Forth Bridge Road
© Edinburgh News
A MYSTERY object that fell from the sky left a medical teacher shocked after the debris shattered her car's windscreen as she drove across the Forth Road Bridge.

Surgeon Liza McLornan was driving home from work at Dunfermline's Queen Margaret Hospital on Friday afternoon when the freak accident occurred.

The 40-year-old Murrayfield resident was halfway over the bridge at 3.45pm when the unidentified object landed on her Mercedes Benz 320 saloon, shattering the passenger side of the windscreen and spraying glass shards across the front seat and her lap.

Ms McLornan said she had spotted the "white, silver" object falling from the air a fraction of a second before it hit her vehicle.

That brief sighting of the missile was the only glimpse she got.

"I thought initially it could have been a bird," she said. "There was a real crack. When I pulled in to look at the car, it was like a bolt had hit it. There was a big divot in the windscreen.

"It was something metal and something hard that just literally flew straight down from on high."

Shattered Windscreen
© Edinburgh News
Ms McLornan, who was in heavy traffic at the time, was worried about losing control on the bridge and chose not to stop.

She has ruled out the debris coming from another โ€จvehicle, saying there had been no lorries on the northbound route at the moment the incident happened.

"It's not about me having to pay to fix the windscreen or compensation," she said. "It's more about the principle. This would have killed somebody if it had hit their skull as they walked along the bridge. If it'd hit my side of the windscreen, I would have caused a Friday afternoon pile-up on the bridge.

"I was told they'd stopped working on the bridge at midday and there was no men up there that might have dropped a hammer, that kind of thing. Whatever this was fell from a very great height."

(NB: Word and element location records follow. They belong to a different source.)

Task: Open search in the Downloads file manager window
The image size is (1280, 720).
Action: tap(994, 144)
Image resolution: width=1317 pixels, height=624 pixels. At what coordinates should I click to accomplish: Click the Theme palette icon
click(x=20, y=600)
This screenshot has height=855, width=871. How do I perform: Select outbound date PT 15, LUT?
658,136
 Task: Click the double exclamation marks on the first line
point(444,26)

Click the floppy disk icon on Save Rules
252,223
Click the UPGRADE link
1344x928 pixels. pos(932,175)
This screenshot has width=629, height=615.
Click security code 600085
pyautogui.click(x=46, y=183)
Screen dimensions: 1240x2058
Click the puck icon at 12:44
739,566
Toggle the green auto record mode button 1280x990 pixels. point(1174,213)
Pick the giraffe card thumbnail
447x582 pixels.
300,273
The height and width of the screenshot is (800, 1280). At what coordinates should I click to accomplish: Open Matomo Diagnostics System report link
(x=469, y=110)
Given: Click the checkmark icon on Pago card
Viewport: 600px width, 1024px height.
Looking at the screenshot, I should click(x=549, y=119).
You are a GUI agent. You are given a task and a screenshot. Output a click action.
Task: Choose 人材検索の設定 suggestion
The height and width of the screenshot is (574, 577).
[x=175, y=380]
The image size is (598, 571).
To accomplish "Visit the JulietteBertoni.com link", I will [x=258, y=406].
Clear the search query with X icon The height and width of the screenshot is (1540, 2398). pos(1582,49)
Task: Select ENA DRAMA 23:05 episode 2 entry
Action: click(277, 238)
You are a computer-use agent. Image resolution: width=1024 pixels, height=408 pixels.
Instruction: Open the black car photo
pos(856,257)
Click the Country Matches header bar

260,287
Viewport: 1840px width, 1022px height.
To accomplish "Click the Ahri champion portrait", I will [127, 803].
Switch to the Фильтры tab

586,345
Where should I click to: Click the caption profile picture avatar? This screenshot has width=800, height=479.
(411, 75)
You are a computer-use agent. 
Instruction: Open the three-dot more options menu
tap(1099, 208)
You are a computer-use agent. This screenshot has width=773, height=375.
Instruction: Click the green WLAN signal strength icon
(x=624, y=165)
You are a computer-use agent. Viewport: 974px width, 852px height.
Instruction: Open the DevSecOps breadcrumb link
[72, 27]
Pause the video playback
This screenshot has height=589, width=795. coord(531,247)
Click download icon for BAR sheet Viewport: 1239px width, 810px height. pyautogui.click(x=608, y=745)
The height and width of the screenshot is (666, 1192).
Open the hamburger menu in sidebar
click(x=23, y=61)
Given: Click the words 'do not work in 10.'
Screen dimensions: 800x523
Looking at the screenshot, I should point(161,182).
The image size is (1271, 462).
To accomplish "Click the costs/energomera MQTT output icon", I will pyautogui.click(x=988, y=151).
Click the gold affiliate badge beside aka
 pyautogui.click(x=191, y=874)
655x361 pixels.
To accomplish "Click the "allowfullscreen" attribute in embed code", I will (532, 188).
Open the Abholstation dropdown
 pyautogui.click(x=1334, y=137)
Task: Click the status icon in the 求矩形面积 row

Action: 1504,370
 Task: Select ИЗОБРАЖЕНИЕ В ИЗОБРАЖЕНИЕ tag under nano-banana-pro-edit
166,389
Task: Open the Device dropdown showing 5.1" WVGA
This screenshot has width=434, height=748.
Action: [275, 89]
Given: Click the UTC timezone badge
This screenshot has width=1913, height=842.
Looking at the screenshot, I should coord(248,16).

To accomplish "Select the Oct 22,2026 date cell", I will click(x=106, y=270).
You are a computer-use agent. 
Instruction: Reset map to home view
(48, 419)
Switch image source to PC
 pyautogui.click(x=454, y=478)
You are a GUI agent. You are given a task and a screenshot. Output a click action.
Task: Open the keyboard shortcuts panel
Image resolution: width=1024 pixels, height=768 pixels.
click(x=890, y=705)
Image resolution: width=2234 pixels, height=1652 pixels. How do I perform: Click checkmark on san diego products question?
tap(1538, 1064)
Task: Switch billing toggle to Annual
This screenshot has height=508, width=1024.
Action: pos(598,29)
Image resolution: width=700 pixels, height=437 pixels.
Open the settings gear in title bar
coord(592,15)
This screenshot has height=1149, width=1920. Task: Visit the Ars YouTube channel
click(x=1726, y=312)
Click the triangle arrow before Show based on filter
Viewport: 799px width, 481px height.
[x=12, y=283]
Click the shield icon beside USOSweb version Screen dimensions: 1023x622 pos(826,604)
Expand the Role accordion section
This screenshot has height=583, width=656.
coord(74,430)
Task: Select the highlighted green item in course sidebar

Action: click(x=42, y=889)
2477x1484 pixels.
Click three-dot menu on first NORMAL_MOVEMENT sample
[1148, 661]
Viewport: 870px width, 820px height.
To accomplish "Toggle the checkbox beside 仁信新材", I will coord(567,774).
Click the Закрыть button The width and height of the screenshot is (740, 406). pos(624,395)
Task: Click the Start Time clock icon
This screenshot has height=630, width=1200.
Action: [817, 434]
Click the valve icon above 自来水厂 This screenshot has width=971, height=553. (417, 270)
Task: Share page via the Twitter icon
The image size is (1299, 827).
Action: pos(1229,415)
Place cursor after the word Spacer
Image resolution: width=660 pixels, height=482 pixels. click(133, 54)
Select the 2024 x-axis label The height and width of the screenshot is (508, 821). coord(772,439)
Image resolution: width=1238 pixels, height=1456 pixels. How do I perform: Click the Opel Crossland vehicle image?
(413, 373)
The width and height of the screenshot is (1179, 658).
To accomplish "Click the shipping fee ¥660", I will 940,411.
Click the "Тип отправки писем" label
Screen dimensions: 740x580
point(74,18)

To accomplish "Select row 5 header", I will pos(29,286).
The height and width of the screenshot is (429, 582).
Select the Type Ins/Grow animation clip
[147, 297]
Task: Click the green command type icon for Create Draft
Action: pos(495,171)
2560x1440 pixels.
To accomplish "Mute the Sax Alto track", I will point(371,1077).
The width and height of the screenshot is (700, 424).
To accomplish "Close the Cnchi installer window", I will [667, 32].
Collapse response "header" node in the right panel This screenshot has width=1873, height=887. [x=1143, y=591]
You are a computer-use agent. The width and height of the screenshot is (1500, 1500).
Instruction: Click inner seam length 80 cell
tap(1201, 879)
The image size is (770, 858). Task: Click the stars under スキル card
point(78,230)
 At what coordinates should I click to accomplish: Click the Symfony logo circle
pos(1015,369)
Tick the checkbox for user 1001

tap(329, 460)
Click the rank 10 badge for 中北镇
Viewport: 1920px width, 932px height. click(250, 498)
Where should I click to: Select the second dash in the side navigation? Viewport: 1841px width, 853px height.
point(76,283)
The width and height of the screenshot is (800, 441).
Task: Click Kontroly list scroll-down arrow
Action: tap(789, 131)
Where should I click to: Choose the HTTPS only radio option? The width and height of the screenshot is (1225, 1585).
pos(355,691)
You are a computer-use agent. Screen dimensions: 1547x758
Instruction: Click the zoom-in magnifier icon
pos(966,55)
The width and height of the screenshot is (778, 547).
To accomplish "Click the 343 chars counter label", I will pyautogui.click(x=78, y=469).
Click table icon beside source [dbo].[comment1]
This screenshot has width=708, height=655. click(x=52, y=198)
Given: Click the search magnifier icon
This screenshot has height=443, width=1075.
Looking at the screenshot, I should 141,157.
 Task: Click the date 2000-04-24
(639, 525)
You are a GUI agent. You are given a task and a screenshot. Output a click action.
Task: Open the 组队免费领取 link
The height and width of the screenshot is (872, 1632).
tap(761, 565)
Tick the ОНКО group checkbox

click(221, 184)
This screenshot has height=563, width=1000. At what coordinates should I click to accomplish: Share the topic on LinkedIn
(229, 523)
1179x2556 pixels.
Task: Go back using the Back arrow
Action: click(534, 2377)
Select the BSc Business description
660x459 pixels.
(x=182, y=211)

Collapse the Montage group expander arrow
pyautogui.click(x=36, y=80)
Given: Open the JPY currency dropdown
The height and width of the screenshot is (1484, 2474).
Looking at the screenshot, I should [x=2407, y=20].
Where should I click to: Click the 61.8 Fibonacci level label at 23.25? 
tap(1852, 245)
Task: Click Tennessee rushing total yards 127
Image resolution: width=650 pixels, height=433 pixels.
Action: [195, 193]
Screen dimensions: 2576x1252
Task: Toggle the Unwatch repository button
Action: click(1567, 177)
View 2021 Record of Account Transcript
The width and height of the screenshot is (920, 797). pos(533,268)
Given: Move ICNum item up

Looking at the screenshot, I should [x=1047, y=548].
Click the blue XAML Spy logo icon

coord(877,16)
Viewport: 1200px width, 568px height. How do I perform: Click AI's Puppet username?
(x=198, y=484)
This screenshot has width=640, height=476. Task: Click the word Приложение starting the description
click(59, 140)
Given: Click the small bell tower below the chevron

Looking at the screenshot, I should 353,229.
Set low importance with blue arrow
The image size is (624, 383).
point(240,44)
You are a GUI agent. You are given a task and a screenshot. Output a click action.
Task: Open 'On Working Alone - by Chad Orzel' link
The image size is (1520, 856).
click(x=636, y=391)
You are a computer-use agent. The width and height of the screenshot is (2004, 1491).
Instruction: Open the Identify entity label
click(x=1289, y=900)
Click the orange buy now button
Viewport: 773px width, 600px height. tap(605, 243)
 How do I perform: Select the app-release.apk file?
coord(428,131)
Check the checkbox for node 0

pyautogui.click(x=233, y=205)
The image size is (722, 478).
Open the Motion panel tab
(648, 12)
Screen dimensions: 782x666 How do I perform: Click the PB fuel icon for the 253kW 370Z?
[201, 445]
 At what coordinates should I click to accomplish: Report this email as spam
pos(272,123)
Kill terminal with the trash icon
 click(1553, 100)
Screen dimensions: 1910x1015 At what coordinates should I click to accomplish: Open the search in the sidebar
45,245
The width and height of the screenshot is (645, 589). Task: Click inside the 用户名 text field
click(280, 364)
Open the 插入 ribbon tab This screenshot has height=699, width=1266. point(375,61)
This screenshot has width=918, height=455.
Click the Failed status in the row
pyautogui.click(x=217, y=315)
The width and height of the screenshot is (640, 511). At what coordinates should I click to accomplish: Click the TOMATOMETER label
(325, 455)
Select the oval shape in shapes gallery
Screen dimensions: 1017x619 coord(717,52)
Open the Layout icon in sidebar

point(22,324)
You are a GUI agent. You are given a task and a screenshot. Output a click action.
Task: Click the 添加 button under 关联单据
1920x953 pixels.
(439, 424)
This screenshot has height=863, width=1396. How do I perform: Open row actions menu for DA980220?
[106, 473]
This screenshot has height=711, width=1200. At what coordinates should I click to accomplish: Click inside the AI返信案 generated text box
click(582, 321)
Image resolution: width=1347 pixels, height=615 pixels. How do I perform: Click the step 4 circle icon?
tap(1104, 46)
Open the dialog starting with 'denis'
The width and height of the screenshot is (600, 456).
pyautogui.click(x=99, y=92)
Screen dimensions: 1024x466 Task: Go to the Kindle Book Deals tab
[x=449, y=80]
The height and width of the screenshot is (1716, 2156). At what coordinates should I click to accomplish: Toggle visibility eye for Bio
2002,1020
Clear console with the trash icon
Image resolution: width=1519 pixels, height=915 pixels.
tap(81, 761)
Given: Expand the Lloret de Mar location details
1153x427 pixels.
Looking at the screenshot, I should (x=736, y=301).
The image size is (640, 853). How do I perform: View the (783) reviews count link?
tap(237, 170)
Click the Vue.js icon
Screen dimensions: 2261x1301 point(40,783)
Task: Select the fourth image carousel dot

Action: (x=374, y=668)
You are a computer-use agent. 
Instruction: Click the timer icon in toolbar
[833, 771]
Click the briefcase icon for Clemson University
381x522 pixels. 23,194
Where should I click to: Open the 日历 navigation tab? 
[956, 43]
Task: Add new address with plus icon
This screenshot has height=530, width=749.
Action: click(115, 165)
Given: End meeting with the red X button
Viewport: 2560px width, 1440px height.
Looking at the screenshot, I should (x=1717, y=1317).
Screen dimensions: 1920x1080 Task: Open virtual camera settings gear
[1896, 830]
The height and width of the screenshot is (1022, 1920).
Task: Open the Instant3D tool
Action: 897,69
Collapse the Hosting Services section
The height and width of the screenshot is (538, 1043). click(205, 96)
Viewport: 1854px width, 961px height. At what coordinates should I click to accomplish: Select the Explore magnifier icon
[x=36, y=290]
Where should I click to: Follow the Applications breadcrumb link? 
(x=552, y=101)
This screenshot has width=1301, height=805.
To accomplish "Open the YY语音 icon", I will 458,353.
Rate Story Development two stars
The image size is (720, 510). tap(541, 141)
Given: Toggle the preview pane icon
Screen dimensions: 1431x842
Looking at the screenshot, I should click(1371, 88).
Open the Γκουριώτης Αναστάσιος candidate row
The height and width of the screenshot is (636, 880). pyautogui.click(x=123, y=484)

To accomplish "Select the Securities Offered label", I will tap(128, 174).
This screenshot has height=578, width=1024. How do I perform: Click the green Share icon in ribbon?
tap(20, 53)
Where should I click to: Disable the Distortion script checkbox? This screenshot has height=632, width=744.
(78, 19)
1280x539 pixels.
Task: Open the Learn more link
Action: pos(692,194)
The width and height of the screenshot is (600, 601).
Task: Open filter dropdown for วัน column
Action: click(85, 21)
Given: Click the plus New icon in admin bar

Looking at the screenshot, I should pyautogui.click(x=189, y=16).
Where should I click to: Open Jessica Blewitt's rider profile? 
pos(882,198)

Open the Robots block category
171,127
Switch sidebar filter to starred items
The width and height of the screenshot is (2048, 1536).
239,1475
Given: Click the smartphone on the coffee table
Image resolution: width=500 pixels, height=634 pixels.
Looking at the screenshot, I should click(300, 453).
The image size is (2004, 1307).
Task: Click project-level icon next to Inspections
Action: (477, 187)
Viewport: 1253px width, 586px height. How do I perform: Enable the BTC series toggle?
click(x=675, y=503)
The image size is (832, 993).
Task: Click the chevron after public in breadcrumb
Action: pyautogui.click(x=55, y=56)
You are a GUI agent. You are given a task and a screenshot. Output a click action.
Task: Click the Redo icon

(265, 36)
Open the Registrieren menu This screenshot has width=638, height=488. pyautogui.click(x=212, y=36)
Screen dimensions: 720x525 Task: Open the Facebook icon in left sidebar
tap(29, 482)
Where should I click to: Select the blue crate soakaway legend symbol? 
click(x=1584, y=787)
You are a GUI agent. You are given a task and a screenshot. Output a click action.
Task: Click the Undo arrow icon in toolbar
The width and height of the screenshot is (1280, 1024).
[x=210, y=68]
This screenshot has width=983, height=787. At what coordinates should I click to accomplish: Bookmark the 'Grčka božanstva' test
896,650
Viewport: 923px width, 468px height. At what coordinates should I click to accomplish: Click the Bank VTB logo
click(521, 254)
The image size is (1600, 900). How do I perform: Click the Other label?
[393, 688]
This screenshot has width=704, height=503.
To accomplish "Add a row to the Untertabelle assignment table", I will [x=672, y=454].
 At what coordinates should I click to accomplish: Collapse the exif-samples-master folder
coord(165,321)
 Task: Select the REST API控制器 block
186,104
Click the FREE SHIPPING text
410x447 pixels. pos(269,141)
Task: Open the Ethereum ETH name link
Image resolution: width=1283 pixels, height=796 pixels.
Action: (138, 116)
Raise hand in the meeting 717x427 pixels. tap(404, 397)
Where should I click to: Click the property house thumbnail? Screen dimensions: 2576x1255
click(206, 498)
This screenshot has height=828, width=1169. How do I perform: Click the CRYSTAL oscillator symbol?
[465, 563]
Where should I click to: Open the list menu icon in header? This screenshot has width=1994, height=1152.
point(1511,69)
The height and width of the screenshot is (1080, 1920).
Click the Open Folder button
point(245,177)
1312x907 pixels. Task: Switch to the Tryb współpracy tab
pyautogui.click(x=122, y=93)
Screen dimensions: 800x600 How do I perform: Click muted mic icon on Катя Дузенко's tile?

But what could the object have been? CCTV cameras positioned 100 feet up on the bridge failed to pick up the missile, while the Forth Estuary Transport Authority [FETA], which manages the crossing, has investigated and said there was no evidence of an object falling off the structure.

That leaves the possibility that it came from much higher up, although astronomer and former Royal Observatory Edinburgh employee Alan Pickup ruled out the flying object being part of a satellite, saying none had re-entered Earth's orbit at the time.

He said: "The vast majority of objects that reach the ground from space are not satellites - they're meteorites - but it's also very rare they reach the ground.

"I'd be very sceptical if this were anything from orbit, any re-entering space junk, as some people like to call it.

"She would be extremely lucky to be hit by a meteorite because before when cars have been hit by meteorites, it's been so rare that it's immediately added thousands to the value of the car. If it was a meteorite that did the damage and they can prove it, then their car is suddenly worth a lot more than it was."

Mr Pickup said a much more likely explanation was the object had come off a passing plane.

He said: "That area of Edinburgh - the Forth Road Bridge and so on - gets a lot of traffic from aircraft. It's much more likely that what they experienced was something falling off an aircraft."

A FETA spokesman said a woman had called the organisation's offices to report a smashed windscreen suffered on the bridge.

The spokesman said: "We checked the carriageway. There was no debris on the carriageway and no evidence on any CCTV cameras."